That was me, I think.
My immediately two thoughts were:
1. Use a build system (e.g. make) to set PYTHONPATH appropriately. This is they type of thing we do.
I'm on windows and am quite attached to coding and running inside SciTE. I think I could knock up a script to do the right thing and configure SciTE to run it rather than python. However since I sometimes run from the command line and my colleagues use different editors that's a whole other can of worms.
2. Use a .pth file in the directory the code is run from (or possibly, the same directory as the script).
<sniped reason this doesn't work now>
Guido van Rossum wrote:
Can't they manipulate sys.path inside the code in question? That's invariably the solution I end up using -- I never play with PYTHONPATH any more.
I suppose I could, but adding a bit of boilerplate to the top of every source file to support something that should be completely orthogonal to the the language (using source control branches) seems a bit hacky- workaround-tastic even compared to my current solution (a post-it saying 'check PYTHONPATH' in big letters stuck to my monitor)
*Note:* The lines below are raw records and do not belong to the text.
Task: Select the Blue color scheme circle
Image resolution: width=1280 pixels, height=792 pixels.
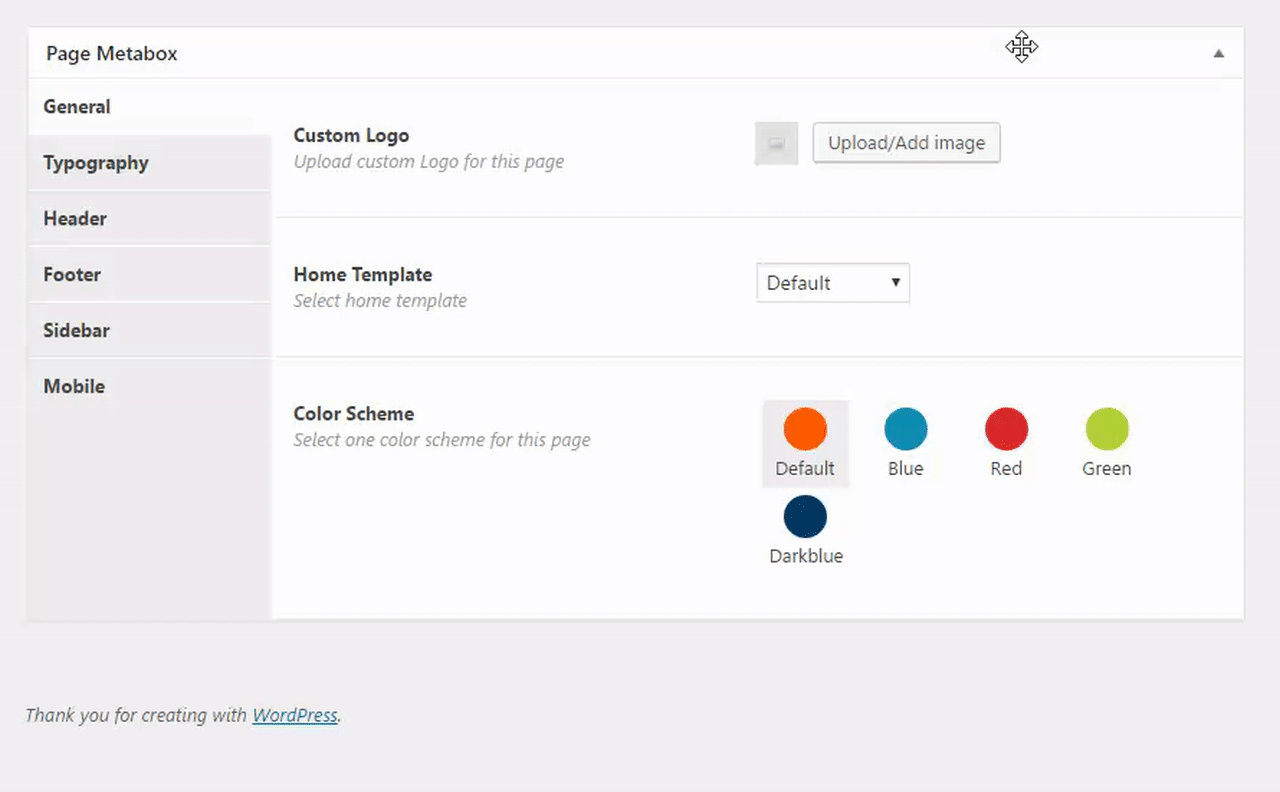Action: point(905,429)
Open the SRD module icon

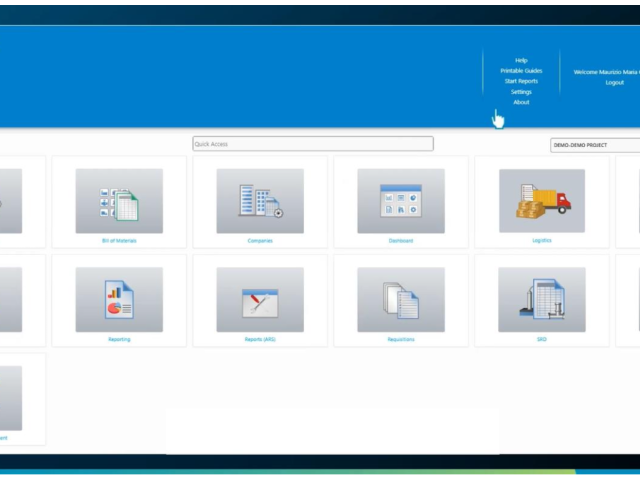542,299
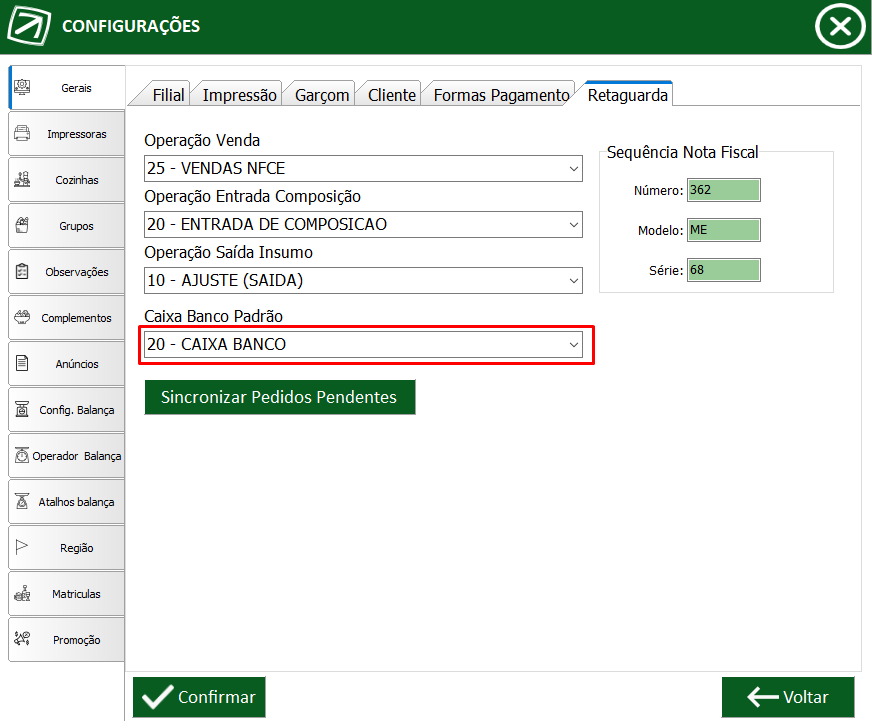Open the Promoção icon section
This screenshot has height=728, width=872.
click(22, 638)
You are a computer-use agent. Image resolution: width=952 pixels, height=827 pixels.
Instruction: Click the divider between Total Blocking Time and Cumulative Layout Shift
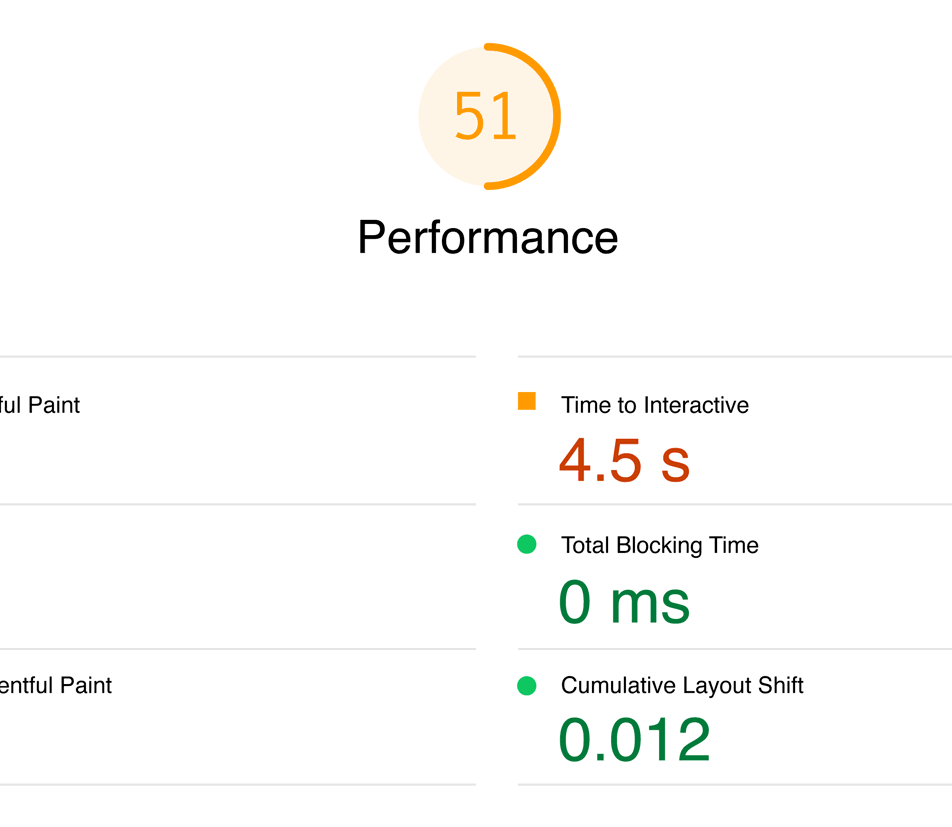[x=735, y=649]
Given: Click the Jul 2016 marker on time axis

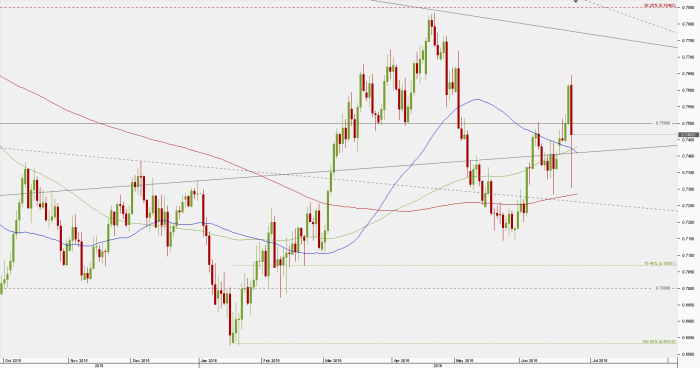Looking at the screenshot, I should [599, 360].
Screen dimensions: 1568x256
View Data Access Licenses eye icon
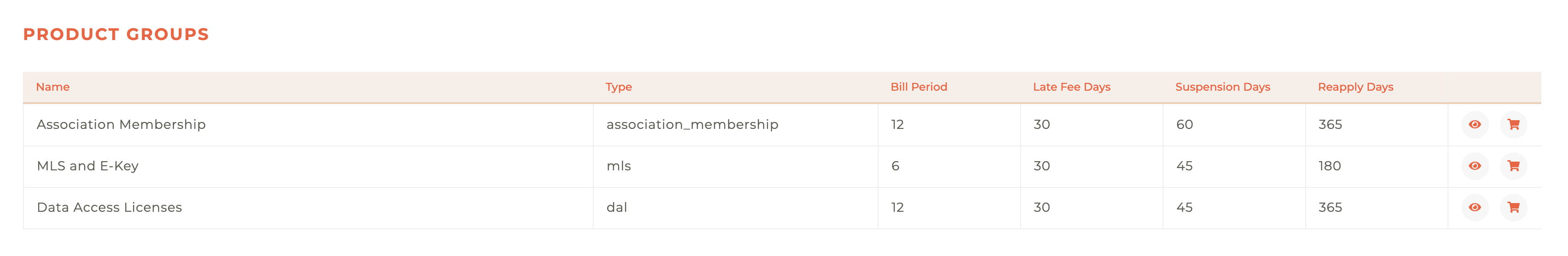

Anyway, enough discussion of my situation, which is probably more suited to python-list. My real question is:
Is there any desire to address this problem in some future python? When I see 2 python-dev'ers say "PYTHONPATH isn't up to it, here's what I do" I smell something that should be fixed once rather that worked around everywhere.
My initial idea was something along the lines of:
When a module is imported, its import search path includes everything it does now PLUS the directory that is the top of the module's enclosing package structure. That way you wouldn't have to add entries to PYTHONPATH just so that modules could import (absolutely) from their own package.
What do you think? Possible? Sensible? Any other ideas?